Exercise description:
What you copy should be the lines from the one with "This screenshot has width=812, height=511." through the end of the entries, word for word. Omit the pictures.
(Extracted records begins)
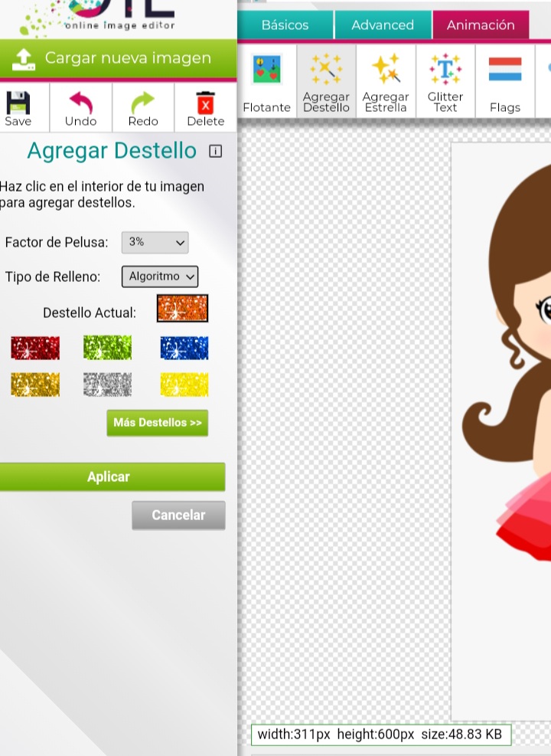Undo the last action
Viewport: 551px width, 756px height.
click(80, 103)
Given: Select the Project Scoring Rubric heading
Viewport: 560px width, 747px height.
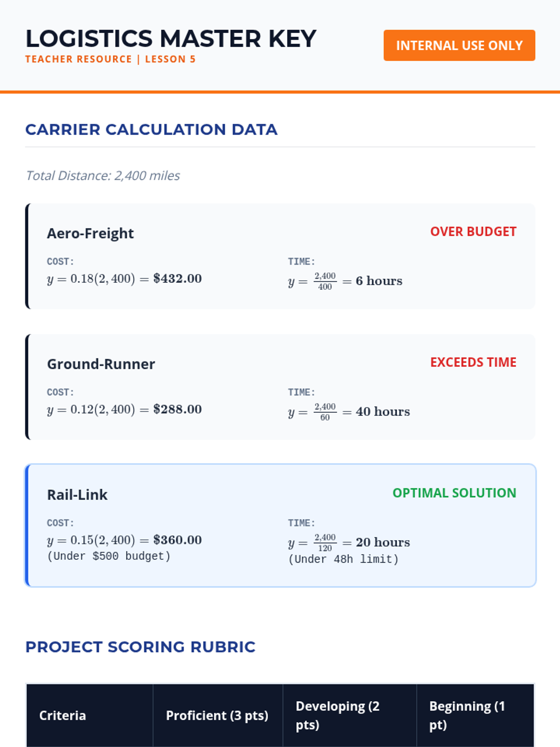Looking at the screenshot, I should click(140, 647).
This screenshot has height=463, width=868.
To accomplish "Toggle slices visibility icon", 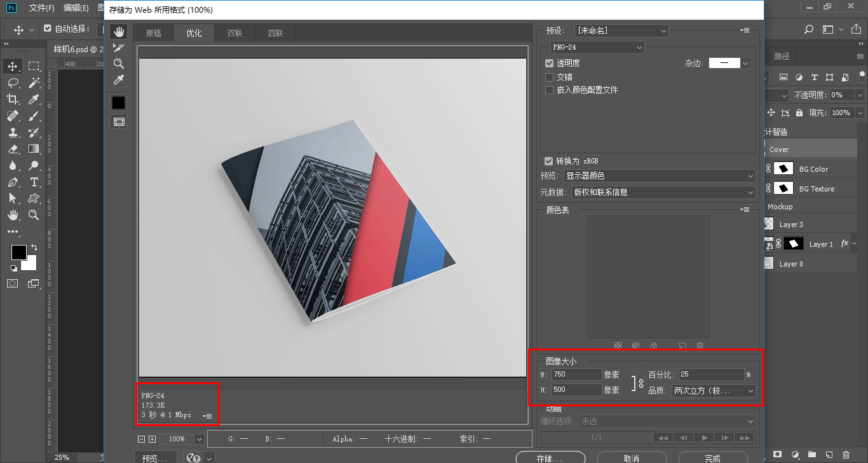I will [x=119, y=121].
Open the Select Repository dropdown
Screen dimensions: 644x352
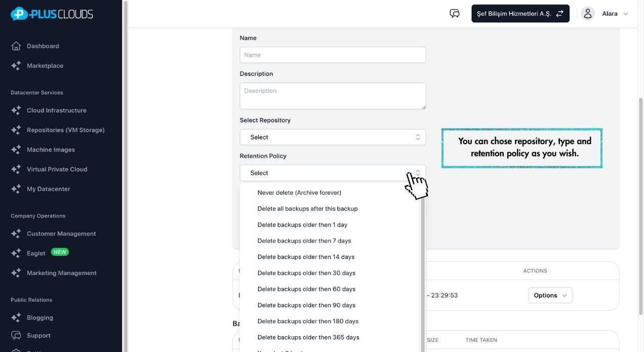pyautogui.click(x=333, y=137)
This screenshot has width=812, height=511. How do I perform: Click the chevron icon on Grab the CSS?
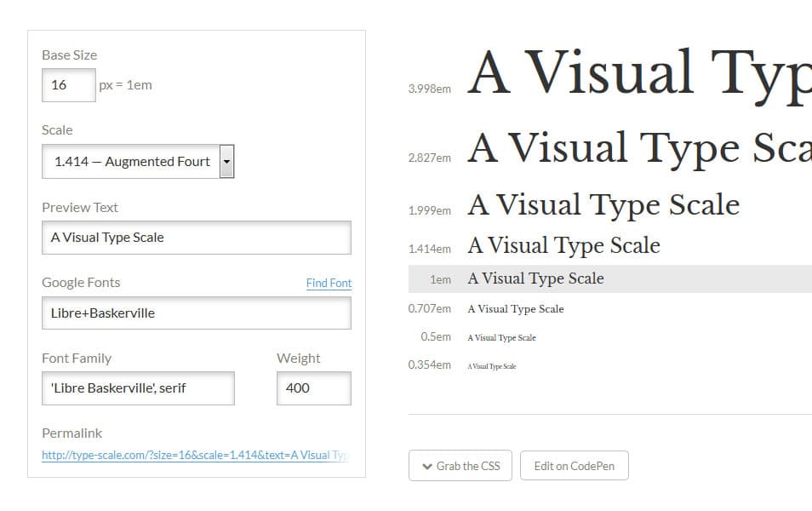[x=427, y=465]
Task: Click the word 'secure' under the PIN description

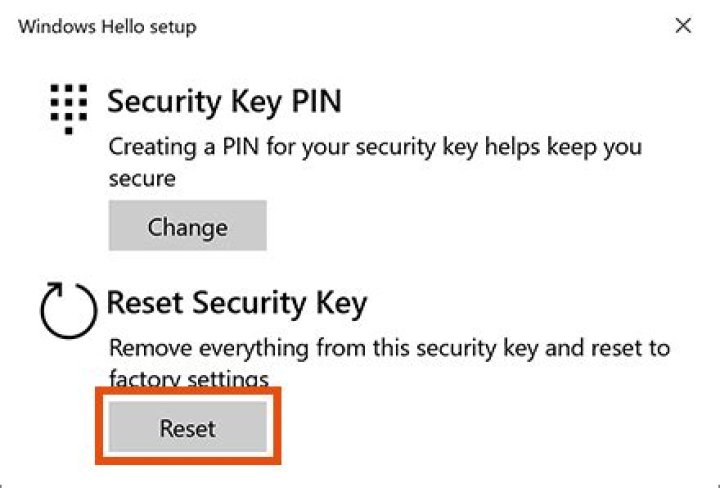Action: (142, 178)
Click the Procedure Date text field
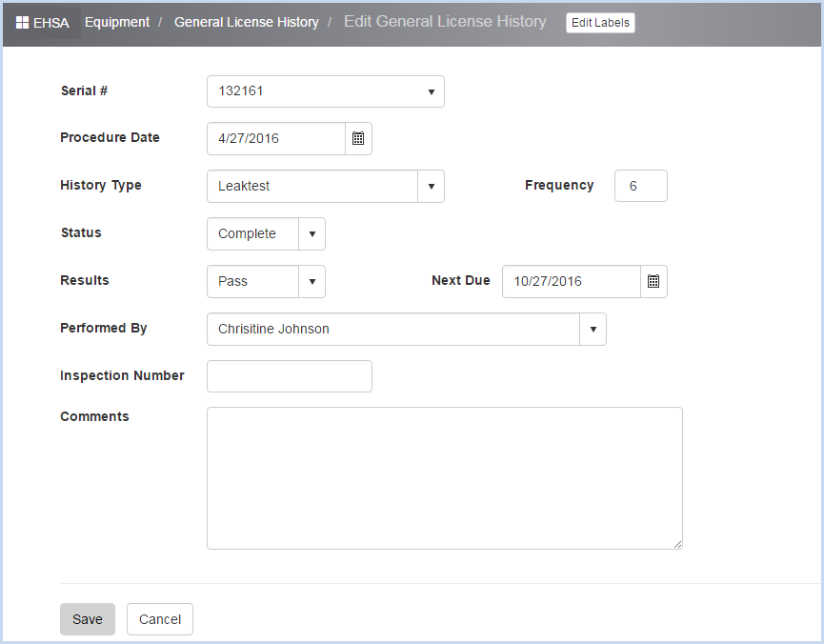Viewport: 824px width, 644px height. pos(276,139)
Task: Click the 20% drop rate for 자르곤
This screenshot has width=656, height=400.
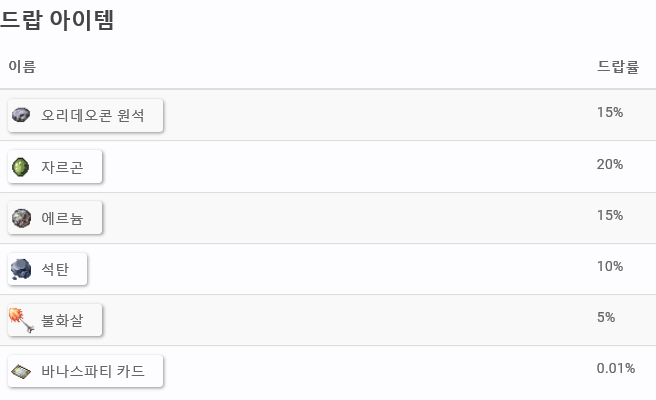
(Extracted records ends)
Exercise response:
This screenshot has width=812, height=511. How do I perform: Click the chevron icon on Grab the CSS?
[x=427, y=465]
Task: Click the word 'secure' under the PIN description

Action: (142, 178)
Click the Procedure Date text field
Viewport: 824px width, 644px height. pos(276,139)
Task: Click the 20% drop rate for 자르곤
This screenshot has width=656, height=400.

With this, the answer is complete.